What 4,764 Wound Photos Reveal About Who Can Read Their Own Wound
A Taipei team let patients flag their own wound infections through a chatbot. Those who had watched a chronic wound for months agreed with the surgeon almost every time; those days out of surgery did barely better than chance. Experience, it turns out, is a variable.

Dr. Sven Jungmann
CEO

Start with two numbers from the methods section, because they carry the whole story. Patients with acute surgical wounds in this study submitted, on average, 6.4 photographs each. Patients with chronic wounds submitted 59.2. The chronic group had simply looked at their own wounds, day after day, nine times as often — and that difference in exposure, not anything about the technology, turns out to predict who could tell the surgeon something useful and who could not.
The study is Su, Lin and Huang, published in JMIR Formative Research on 8 January 2026: a retrospective observational analysis at a single tertiary centre in Taipei. Adults with wounds joined a chatbot running on the Line messaging app — the regional equivalent of WhatsApp — and used their own phones to send daily photographs together with a one-line self-report: did they think the wound was infected? A senior plastic surgeon then reviewed each submission independently and decided one thing only — does this patient need a callback, yes or no? Across 4,764 photographs from 159 patients (88 with acute wounds, 71 with chronic), the question was how often the patient's verdict lined up with the surgeon's.
Two caveats that come before any statistic
First, this is Formative Research — early-stage, feasibility-flavoured, retrospective, single-centre, with patients recruited by convenience. It is a careful look at a real signal, not a trial. Second, and more load-bearing: the reference standard was not a confirmed infection. It was one experienced surgeon's decision to call a patient back. Every performance figure below therefore measures agreement between patient and reviewer, not accuracy against a microbiological or clinical truth. The patient and the surgeon can agree and both be wrong, and the authors name the single-reviewer design as a limitation themselves.
The split
Read with that ceiling in mind, the contrast is hard to miss. For chronic wounds, the self-report tracked the surgeon closely: an area under the receiver operating characteristic curve — AUROC, a single summary of agreement across all decision thresholds — of 0.907, with sensitivity of 94.9 percent and specificity of 86.4 percent. When someone who had lived with an ulcer for months said 'infected', the surgeon almost always agreed enough to call them in. For acute wounds, the same self-report fell apart: AUROC 0.702 and sensitivity of just 52.6 percent (95% CI 31.7–72.7). Roughly half the photographs the surgeon judged callback-worthy went unflagged by the very patient who had taken them.
The secondary analysis explains the gap rather than restating it.

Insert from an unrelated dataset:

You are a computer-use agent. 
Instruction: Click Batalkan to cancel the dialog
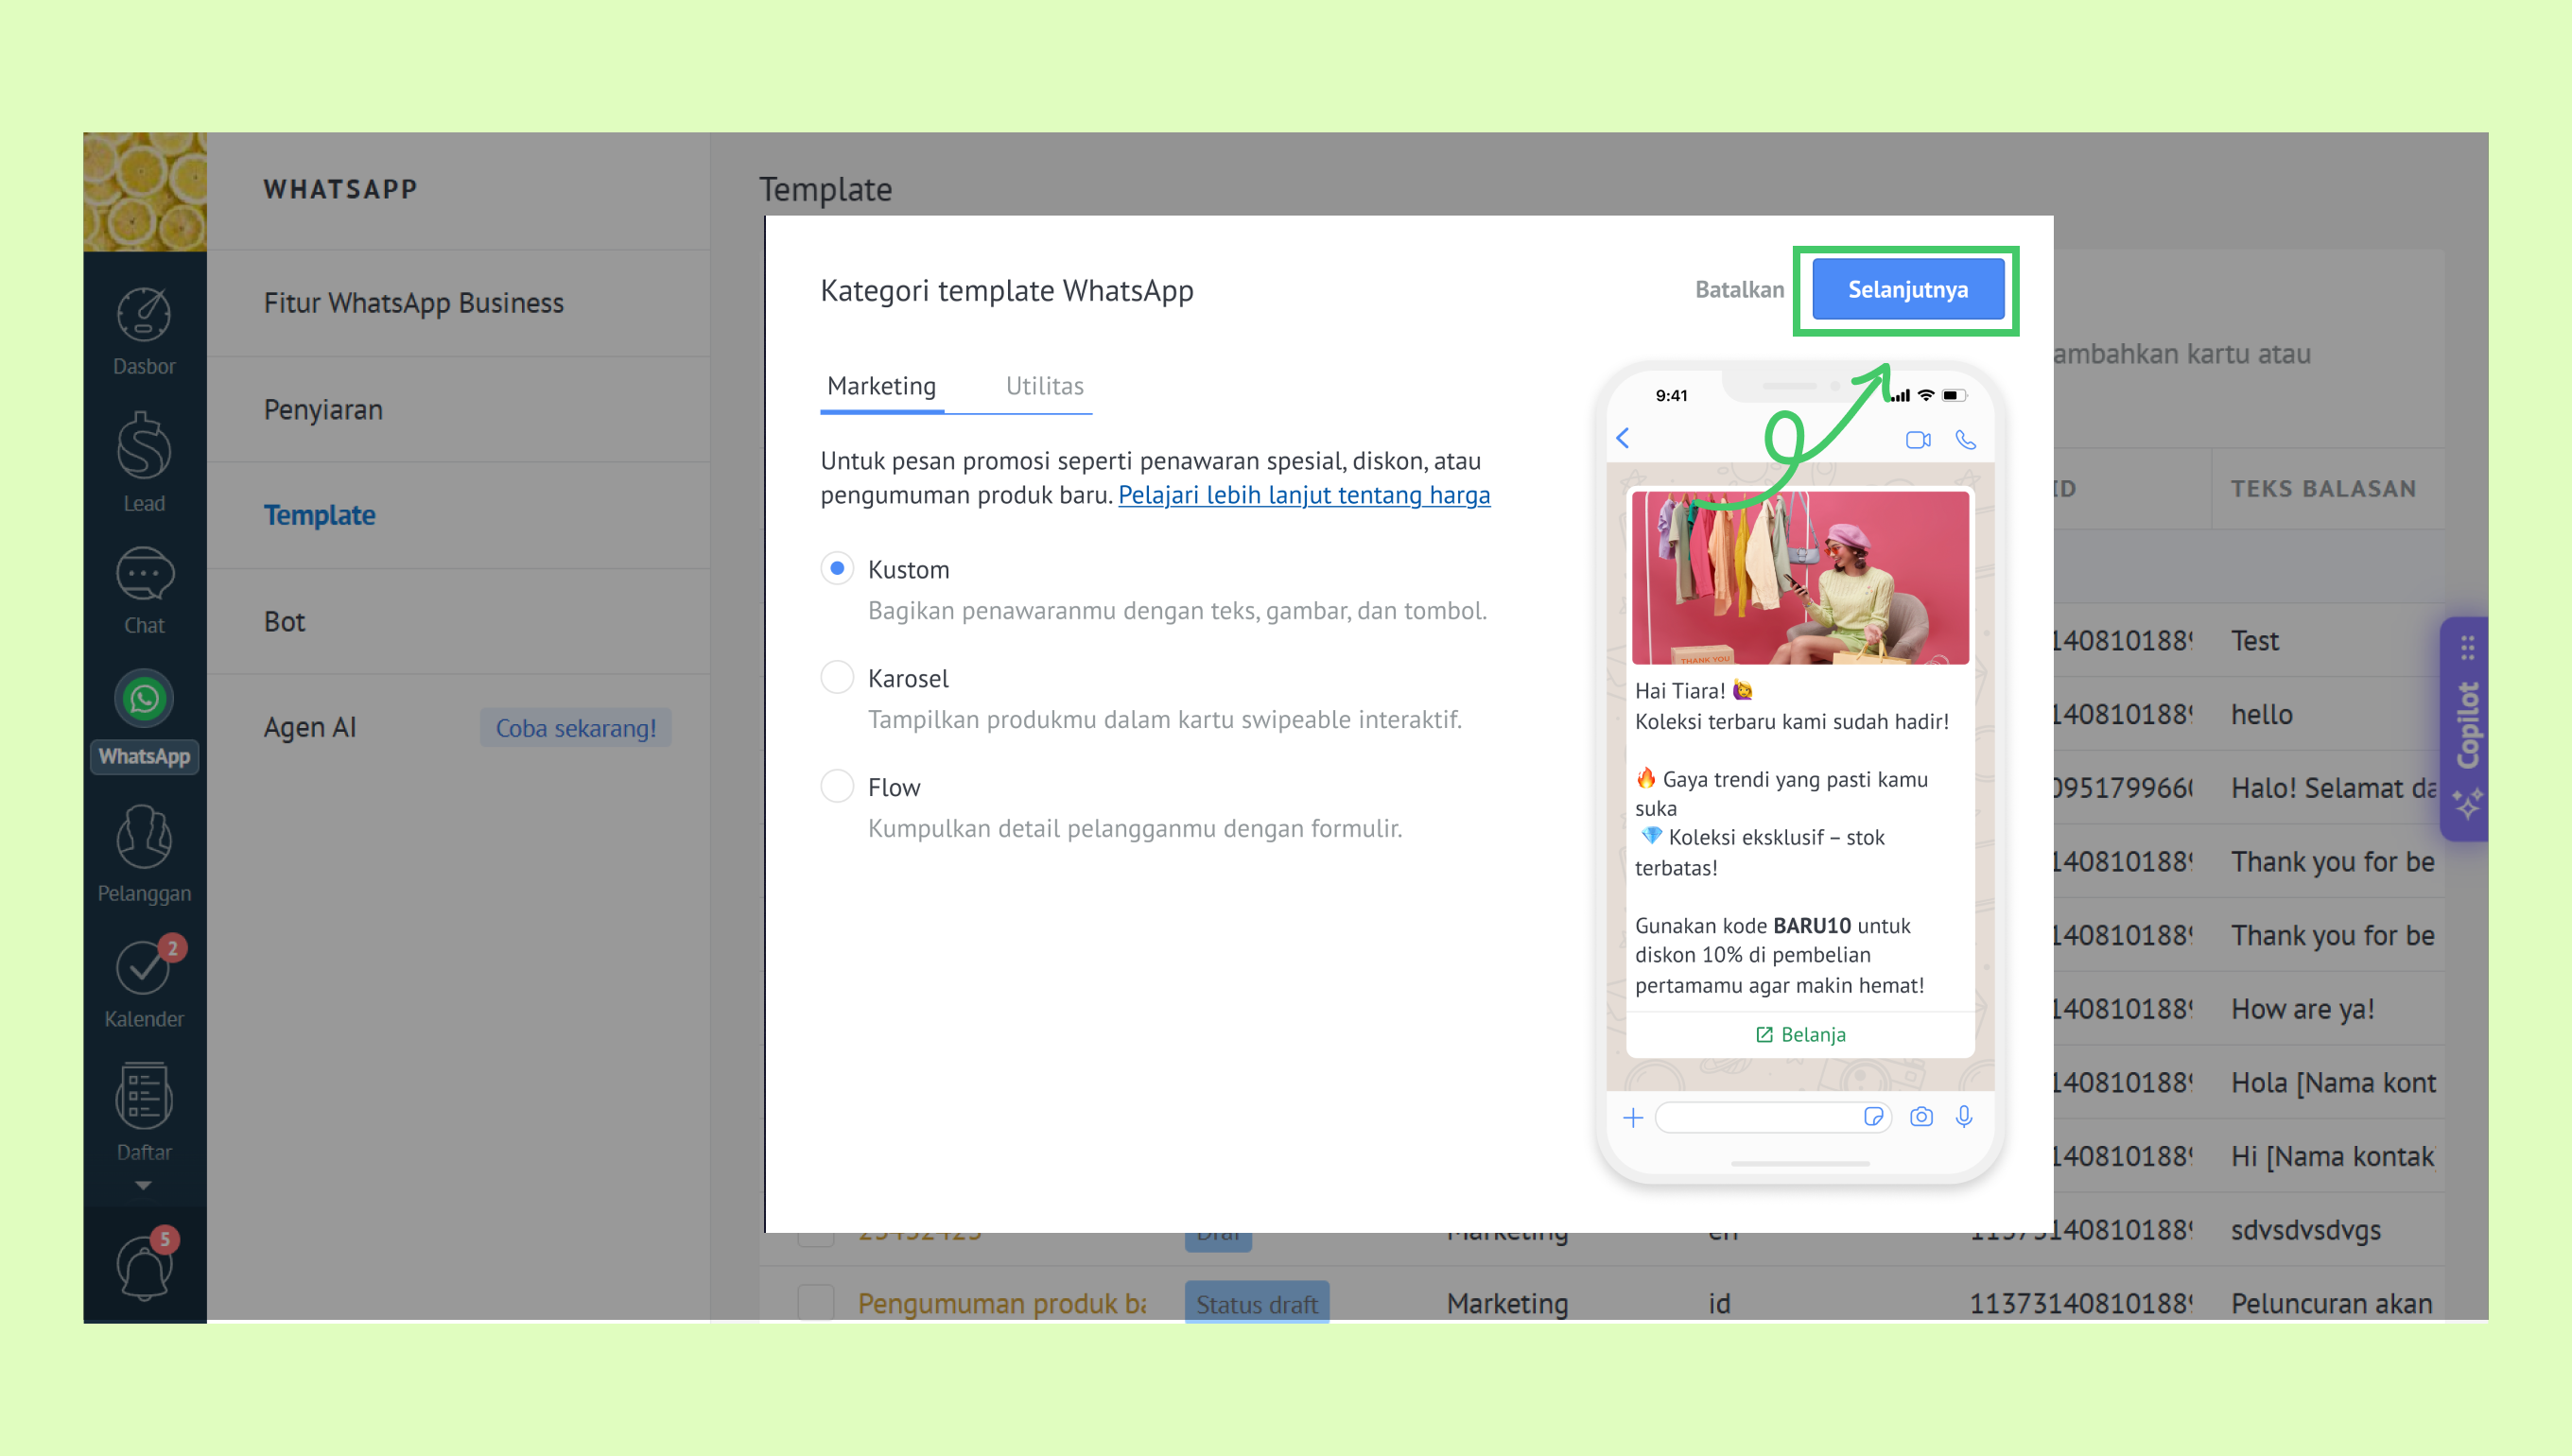pos(1739,290)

Among acute patients, only one feature was associated with reporting infection — redness, at a modest odds ratio of 3.94 (95% CI 1.97–7.90). The catch is that redness in the first days after surgery is usually ordinary healing, not infection: the acute group was anchoring on the one sign it could name, and it was the wrong one. Among chronic patients the same signs were far stronger and more specific — redness carried an odds ratio of 86.35 (95% CI 57.11–130.56) and skin darkening 358.55 (95% CI 244.79–525.16). Those are the fingerprints of people applying a learned, internally consistent rule: they have watched what their wound does when it turns, and they report it the same way every time. Nine times the exposure buys that rule.

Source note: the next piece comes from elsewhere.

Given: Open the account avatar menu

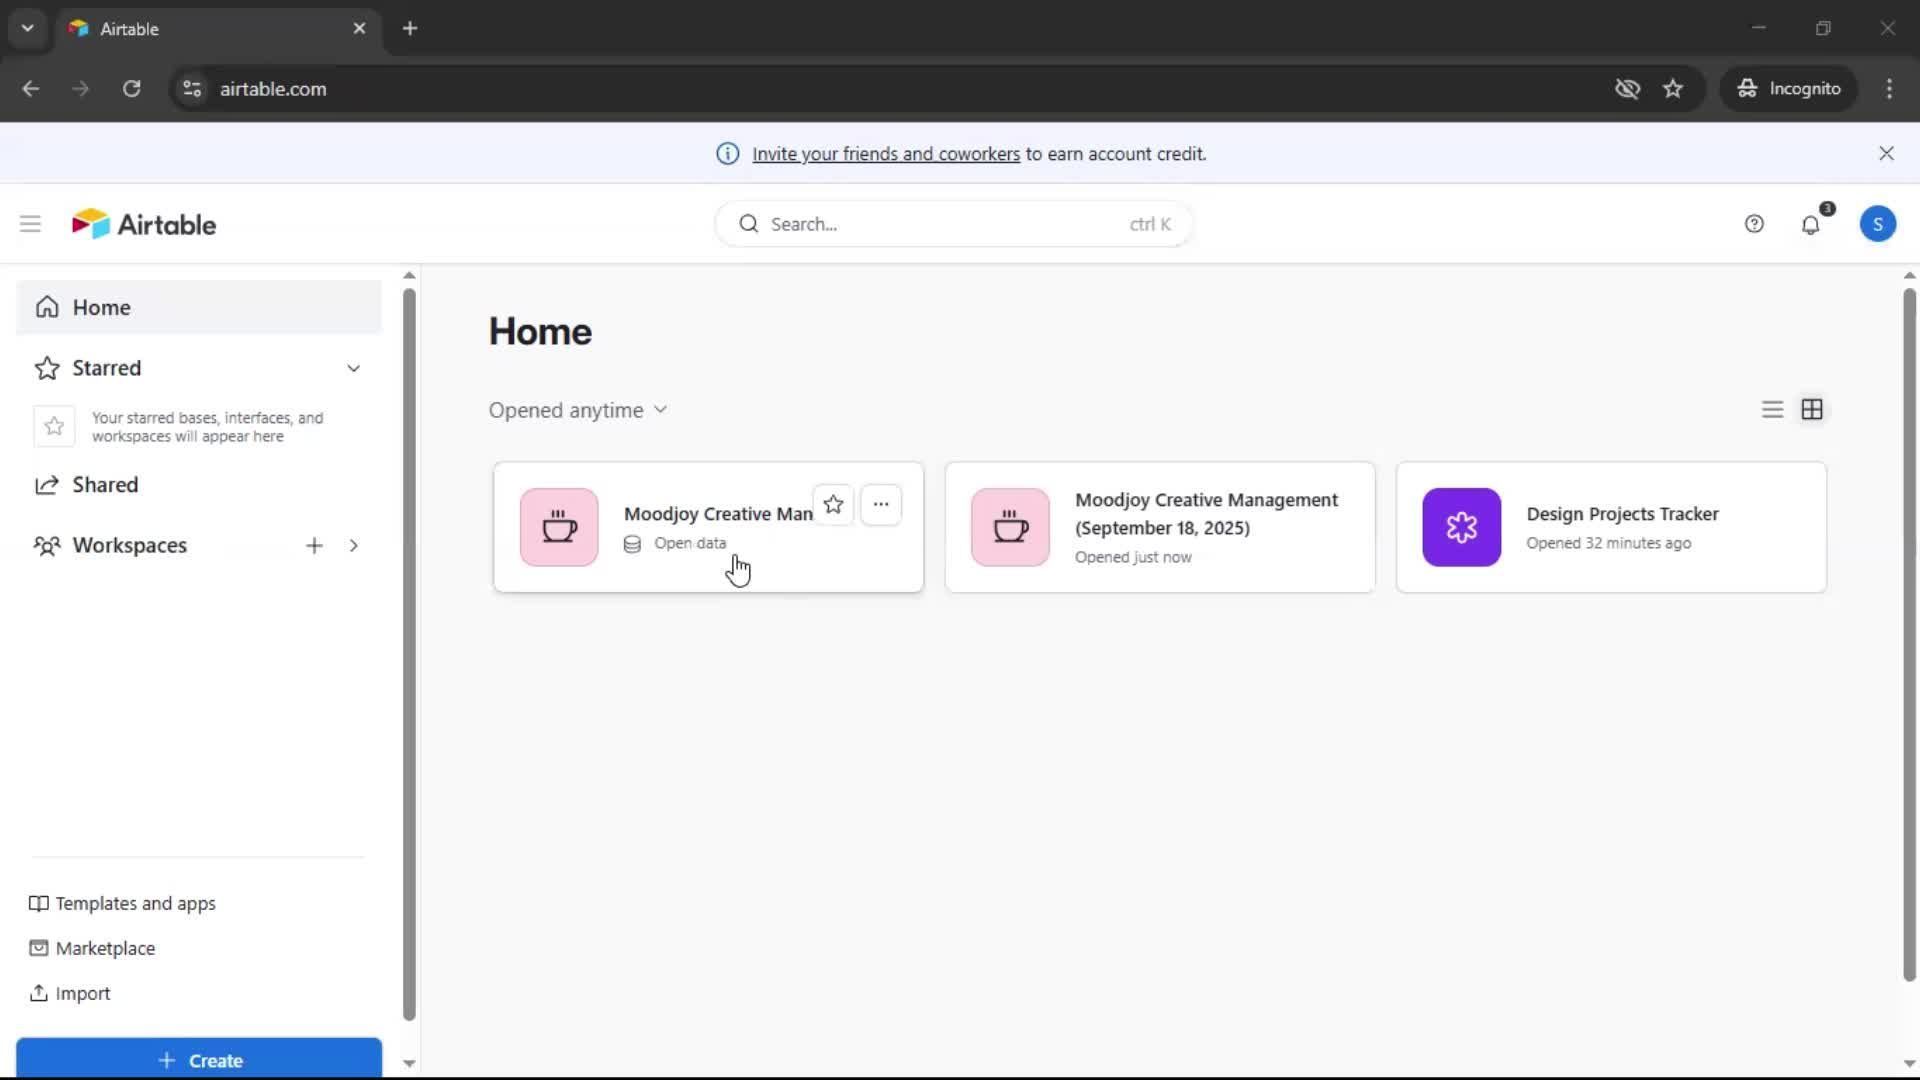Looking at the screenshot, I should click(1877, 224).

“The useful finding is not that patients can read wounds. It is that experience is a diagnostic variable — and a system that asks everyone the same question is quietly assuming it away.”
Where the claim has to stop
It does not follow that chronic-wound patients detect infection well in any absolute sense — only that they agree with one surgeon's callback decisions, and that surgeon's judgement is the yardstick, not ground truth. Nor does anything here show the chatbot improves care: no one was followed forward to learn whether it caught infections earlier, prevented admissions, or merely generated more callbacks. Retrospective, single-site, one language, one health system — the precise figures are a reason to test prospectively, not performance you could attach to a deployed product.
Why it travels beyond wounds
The lesson generalises to almost any patient-facing tool that asks people to report symptoms: a post-discharge app, a triage chatbot, a remote-monitoring questionnaire. Each assumes the patient can recognise what it is asking about — and this study shows that assumption fails in a predictable direction, with reliability rising the longer someone has lived with the condition. A self-report from a patient three days out of theatre is not the same instrument as one from a patient fourteen months into an ulcer, and a system that scores them identically will miss exactly the inexperienced patients who most need a human to look. For European post-operative monitoring, where these tools are spreading fastest, that asymmetry is the thing worth designing around.
Source: Su Y-C, Lin Y-H, Huang M-Y. Linking Patient-Reported and Clinician-Assessed Wound Status via Chatbot-Based Digital Surveillance for Wound Infection: Retrospective Observational Study. JMIR Formative Research 2026;10:e77685. An early-stage, single-centre retrospective study with no external funding and no declared conflicts; its reference standard was one surgeon's callback decision, not confirmed infection — a feasibility signal, not a trial.